#### REQUIREMENT:
Every line in the data below from the one containing "Task: Open the share icon menu" down to the one containing "Task: Open the 互动交流 navigation tab", both included, must be retyped exactly; no other line is to appear.

#### EXTRACTED DATA:
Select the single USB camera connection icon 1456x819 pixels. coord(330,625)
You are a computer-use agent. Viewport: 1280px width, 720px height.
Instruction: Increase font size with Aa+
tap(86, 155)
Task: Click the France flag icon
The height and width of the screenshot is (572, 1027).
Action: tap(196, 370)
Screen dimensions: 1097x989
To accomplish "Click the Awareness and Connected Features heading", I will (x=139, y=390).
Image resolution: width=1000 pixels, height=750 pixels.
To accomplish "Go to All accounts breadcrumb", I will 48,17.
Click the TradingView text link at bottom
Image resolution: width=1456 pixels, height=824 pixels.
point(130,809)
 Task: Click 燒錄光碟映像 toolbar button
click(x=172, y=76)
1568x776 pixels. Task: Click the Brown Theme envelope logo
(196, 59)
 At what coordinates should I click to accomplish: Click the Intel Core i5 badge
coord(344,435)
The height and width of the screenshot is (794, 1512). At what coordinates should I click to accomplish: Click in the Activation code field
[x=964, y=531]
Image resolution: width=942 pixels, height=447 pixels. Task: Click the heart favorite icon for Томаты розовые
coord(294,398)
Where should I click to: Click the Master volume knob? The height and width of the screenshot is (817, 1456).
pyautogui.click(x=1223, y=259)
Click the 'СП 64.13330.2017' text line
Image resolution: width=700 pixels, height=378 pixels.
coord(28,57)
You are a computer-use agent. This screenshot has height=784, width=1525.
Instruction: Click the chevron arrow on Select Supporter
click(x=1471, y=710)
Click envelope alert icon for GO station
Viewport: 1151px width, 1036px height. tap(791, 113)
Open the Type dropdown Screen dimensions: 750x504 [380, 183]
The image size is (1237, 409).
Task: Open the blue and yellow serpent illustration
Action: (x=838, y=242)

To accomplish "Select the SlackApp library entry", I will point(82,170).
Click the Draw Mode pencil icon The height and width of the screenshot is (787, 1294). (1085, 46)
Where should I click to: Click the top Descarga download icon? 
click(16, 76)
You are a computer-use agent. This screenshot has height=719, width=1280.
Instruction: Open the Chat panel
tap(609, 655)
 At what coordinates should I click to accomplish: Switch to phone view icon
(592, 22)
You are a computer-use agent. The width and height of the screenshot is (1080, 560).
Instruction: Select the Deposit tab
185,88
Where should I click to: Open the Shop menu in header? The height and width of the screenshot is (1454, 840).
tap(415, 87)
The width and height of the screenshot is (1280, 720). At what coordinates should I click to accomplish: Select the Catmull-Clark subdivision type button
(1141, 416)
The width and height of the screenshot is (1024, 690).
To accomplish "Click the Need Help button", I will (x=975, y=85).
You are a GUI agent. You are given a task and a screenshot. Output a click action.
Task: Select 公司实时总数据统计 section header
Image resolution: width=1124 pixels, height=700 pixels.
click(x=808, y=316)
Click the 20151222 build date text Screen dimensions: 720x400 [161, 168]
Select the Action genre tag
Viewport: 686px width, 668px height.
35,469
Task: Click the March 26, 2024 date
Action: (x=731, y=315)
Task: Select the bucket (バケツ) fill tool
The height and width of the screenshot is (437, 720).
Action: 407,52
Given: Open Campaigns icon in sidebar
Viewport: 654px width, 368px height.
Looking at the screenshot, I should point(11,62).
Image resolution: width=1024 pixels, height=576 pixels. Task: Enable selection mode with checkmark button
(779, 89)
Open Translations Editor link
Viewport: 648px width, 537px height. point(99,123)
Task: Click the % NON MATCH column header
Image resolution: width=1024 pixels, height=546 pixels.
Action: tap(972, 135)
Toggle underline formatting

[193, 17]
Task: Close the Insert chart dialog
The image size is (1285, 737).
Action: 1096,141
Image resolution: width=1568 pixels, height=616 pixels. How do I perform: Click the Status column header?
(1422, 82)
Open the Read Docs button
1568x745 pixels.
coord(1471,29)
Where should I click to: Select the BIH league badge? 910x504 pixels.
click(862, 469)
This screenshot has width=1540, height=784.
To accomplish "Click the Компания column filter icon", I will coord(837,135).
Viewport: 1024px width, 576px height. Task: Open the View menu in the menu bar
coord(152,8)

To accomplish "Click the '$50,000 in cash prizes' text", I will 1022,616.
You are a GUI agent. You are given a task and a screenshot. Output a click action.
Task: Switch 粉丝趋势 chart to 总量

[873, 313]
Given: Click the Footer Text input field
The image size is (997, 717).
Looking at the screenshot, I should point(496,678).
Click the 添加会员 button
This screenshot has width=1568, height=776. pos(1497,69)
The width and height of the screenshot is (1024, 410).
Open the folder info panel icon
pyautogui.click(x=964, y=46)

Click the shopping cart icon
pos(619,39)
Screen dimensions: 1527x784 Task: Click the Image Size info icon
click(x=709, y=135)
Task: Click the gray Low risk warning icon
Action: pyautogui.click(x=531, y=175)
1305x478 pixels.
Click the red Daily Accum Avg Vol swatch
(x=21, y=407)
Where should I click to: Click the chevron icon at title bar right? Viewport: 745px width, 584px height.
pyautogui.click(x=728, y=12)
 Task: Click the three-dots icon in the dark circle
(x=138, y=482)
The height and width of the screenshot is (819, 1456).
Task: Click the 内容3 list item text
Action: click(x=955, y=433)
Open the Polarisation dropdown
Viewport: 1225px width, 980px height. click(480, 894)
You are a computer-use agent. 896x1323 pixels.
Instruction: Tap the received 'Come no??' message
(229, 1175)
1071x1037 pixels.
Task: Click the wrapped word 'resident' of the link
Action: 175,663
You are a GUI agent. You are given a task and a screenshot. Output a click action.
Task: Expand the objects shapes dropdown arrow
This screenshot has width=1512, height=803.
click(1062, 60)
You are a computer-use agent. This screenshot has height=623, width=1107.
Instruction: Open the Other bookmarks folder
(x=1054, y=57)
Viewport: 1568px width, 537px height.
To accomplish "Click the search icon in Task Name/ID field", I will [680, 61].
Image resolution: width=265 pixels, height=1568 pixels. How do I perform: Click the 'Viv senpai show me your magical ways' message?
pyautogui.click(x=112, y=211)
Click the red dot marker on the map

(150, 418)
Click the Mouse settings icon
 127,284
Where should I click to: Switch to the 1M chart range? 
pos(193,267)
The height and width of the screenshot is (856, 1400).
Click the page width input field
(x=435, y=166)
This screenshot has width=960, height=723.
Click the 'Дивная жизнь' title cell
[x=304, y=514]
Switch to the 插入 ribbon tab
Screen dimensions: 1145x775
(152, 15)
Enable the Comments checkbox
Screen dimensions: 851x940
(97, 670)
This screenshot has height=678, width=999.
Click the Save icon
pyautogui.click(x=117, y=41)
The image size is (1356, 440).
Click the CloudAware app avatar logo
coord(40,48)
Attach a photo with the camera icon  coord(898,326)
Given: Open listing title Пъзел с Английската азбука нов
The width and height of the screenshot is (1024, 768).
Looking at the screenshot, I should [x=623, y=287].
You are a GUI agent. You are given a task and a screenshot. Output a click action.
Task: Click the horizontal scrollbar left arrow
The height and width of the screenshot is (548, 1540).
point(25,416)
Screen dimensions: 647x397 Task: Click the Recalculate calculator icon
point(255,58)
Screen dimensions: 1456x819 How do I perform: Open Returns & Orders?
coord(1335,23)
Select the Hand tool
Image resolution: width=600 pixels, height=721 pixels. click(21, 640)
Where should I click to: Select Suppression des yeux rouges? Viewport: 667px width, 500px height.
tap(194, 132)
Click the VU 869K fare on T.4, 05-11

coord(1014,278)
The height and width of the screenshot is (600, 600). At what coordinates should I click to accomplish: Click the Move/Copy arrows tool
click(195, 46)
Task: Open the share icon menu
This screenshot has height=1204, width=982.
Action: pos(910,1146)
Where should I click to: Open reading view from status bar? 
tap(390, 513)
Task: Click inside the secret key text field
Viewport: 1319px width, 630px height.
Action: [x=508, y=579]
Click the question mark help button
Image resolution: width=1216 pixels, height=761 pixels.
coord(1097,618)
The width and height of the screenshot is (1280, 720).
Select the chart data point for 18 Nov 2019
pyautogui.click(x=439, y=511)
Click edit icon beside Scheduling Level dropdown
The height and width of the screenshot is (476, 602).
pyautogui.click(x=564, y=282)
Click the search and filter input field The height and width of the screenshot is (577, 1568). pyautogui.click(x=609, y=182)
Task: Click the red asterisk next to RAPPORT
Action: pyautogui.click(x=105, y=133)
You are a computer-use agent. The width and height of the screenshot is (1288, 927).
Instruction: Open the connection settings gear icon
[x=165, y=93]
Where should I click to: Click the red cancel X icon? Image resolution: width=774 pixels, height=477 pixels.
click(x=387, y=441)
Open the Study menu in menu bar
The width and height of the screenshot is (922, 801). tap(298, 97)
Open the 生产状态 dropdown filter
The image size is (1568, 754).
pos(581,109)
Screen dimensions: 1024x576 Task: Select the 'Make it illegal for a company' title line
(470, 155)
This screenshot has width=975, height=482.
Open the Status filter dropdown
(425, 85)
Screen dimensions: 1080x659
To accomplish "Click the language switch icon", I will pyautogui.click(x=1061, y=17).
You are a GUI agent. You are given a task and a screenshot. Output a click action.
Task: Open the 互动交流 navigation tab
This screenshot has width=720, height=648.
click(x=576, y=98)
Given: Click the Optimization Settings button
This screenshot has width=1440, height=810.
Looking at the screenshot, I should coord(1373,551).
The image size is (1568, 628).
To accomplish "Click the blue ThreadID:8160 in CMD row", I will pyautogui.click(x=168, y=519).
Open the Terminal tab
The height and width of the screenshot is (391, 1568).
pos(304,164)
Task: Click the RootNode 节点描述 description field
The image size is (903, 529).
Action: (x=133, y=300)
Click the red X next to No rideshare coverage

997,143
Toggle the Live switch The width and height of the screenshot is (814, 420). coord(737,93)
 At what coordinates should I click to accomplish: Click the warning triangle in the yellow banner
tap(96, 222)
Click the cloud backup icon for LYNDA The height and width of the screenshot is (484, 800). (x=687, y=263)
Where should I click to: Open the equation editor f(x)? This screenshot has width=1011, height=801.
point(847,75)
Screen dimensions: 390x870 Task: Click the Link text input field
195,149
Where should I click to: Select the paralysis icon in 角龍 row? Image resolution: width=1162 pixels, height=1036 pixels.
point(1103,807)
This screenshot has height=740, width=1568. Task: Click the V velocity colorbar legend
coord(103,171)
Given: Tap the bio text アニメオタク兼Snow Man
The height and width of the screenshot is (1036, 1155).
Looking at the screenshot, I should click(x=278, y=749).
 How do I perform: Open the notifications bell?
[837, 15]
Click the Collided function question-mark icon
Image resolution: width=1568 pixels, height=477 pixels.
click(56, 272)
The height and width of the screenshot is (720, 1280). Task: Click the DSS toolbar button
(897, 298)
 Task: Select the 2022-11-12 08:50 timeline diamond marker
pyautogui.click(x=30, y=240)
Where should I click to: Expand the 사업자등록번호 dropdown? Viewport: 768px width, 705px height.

#### RESULT FOR THIS TASK:
Task: Open the share icon menu
This screenshot has height=1204, width=982.
Action: pos(910,1146)
Where should I click to: Open reading view from status bar? 
tap(390, 513)
Task: Click inside the secret key text field
Viewport: 1319px width, 630px height.
Action: [x=508, y=579]
Click the question mark help button
Image resolution: width=1216 pixels, height=761 pixels.
coord(1097,618)
The width and height of the screenshot is (1280, 720).
Select the chart data point for 18 Nov 2019
pyautogui.click(x=439, y=511)
Click edit icon beside Scheduling Level dropdown
The height and width of the screenshot is (476, 602).
pyautogui.click(x=564, y=282)
Click the search and filter input field The height and width of the screenshot is (577, 1568). pyautogui.click(x=609, y=182)
Task: Click the red asterisk next to RAPPORT
Action: pyautogui.click(x=105, y=133)
You are a computer-use agent. The width and height of the screenshot is (1288, 927).
Instruction: Open the connection settings gear icon
[x=165, y=93]
Where should I click to: Click the red cancel X icon? Image resolution: width=774 pixels, height=477 pixels.
click(x=387, y=441)
Open the Study menu in menu bar
The width and height of the screenshot is (922, 801). tap(298, 97)
Open the 生产状态 dropdown filter
The image size is (1568, 754).
pos(581,109)
Screen dimensions: 1024x576 Task: Select the 'Make it illegal for a company' title line
(470, 155)
This screenshot has width=975, height=482.
Open the Status filter dropdown
(425, 85)
Screen dimensions: 1080x659
To accomplish "Click the language switch icon", I will pyautogui.click(x=1061, y=17).
You are a GUI agent. You are given a task and a screenshot. Output a click action.
Task: Open the 互动交流 navigation tab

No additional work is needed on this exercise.